The eye candy for error coin collectors today are these two double struck Australian two cent pieces. They were struck once normally and then struck again after failing to exit the press in a timely manner. These coins are lovely collectable examples of off-centre double struck errors. As they are grossly misshapen these error coins would never have left the Mint in a roll, most likely in a mint bag or an employees pocket at a time when little value was put on error coins. The Arnold Machin portrait used from 1966 to 1984 dates these coins to within that time with one coin showing a 7 indicating it was struck in the 1970’s. It’s not possible to determine the Mint of origin because of the error.
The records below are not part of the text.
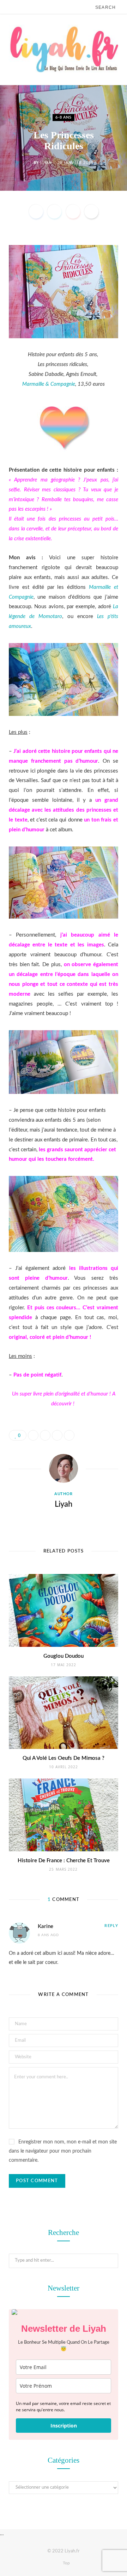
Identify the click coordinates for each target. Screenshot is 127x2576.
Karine (45, 1926)
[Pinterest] (73, 211)
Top (66, 2563)
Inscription (63, 2425)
Both coins have endured the same experience, let’s look at the coin from the 1970’s in closer detail.
It all started with a regular struck coin. The main strike is quite normal with no interesting features. The partial strike off the edge of the coin is another story. This occurred after the coin failed to eject from the press and was caught on the edge and struck (partially) with a second strike. This was likely due to a press malfunction. The edge of this second strike is out of round indicating it wasn’t held by the collar and metal flowed upward (inward). This is confirmed by prominent fishtailing and thinning of the lettering II and AUST as again, the metal flowed upward during that second strike.
Those that may be confused by this type of error we’re still looking at a single (normal weight) planchet and not somehow a joining of two coins, extra metal piece or an overweight planchet. The partial second strike has been struck over the existing metal obliterating the original strike.